Se o projeto for bem sucedido, as diversas componentes do sistema irão ser disponibilizadas pelas empresas envolvidas, podendo inclusivamente levar à incorporação de novos tipo outros métodos de armazenamento de energia, quer por sistemas de armazenamento de calor ou frio que por baterias. No que toca ao sistema na íntegra ou outros sistemas que possam daí advir, como serviço, o tempo dirá.

“Dependendo do modelo de negócio que é montado, podemos inclusivamente conseguir ir a mercado diretamente,” afirma Tiago Múrias. “Isto pode dar uma nova flexibilidade aos consumidores no sentido de termos novos modelos de negócio em que, por exemplo, vários edifícios de escritórios estão unidos num agregador de consumos, e este consegue negociar [com as companhias elétricas] os melhores preços para estes clientes.”

Acrescenta também:

“Em Portugal irá haver mercado, mas falta dar alguns passos—deste a regulação até à criação de empresas que se foquem diretamente neste tipo de negócio.”

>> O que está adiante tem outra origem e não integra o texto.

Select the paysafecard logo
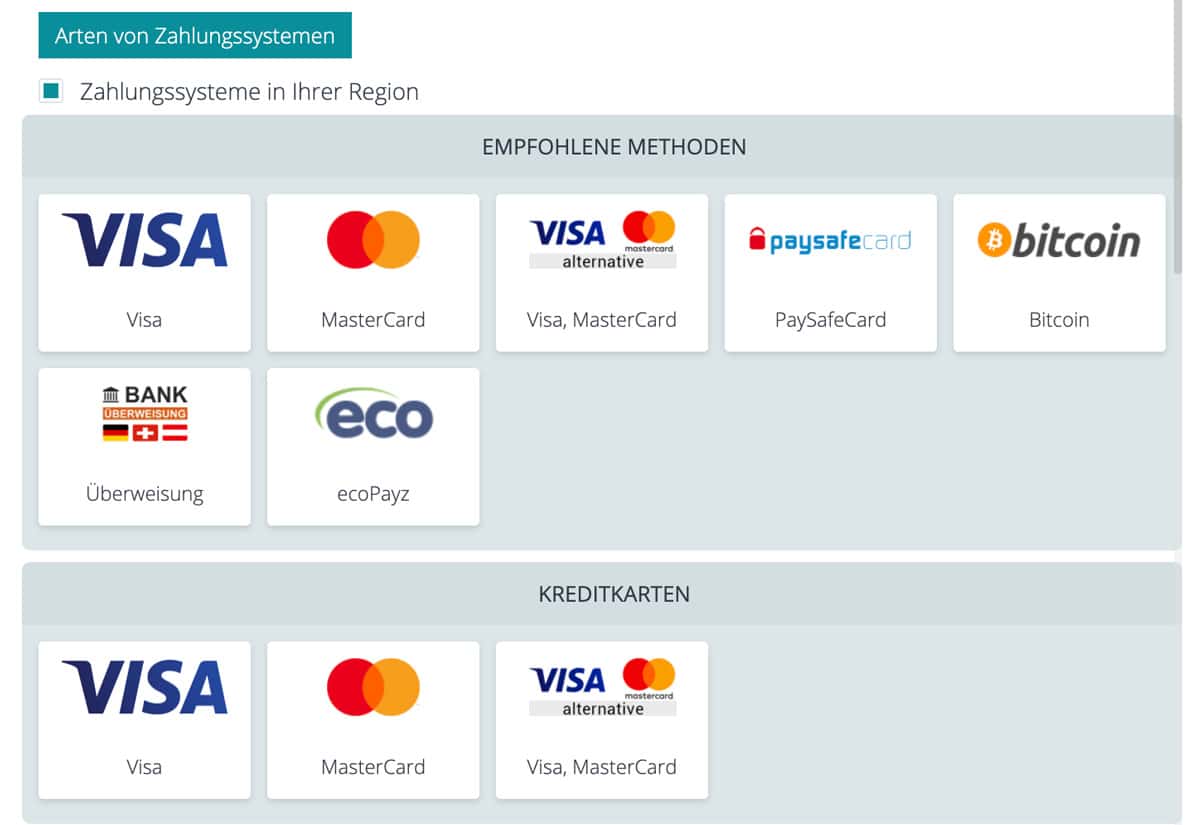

Uma vez feito isto, fornecer as ferramentas necessárias ao consumidor é já meio caminho andado para a transição da nossa rede elétrica para uma Smart Grid. Afinal, se uma entidade tiver esta flexibilidade, irá tender sempre para o mesmo comportamento: consumir o máximo na sua tarifa mais baixa e o mínimo na sua tarifa mais cara. Havendo um número suficiente de entidades a fazer o mesmo—em particular edifícios empresariais, responsáveis por grande parte do consumo energético de qualquer cidade—temos uma rede proativamente estável, flexível e eficiente, uma pegada de carbono significativamente reduzida, o maior aproveitamento possível de energias renováveis, e uma poupança considerável por parte do consumidor.

“Quando conseguimos não só fazer isto como indivíduos, mas ter um sistema alargado em que estamos a controlar uma rede enorme destes sistemas nos quais podemos controlar o consumo, podemos ter um efeito ainda mais benéfico. É um efeito que não só permite reduzir o custo individual, mas que permite reduzir um custo que seria para todos e atuar de uma forma mais eficiente, não só para o indivíduo mas para toda a rede. O que acho que tem valor por si só.”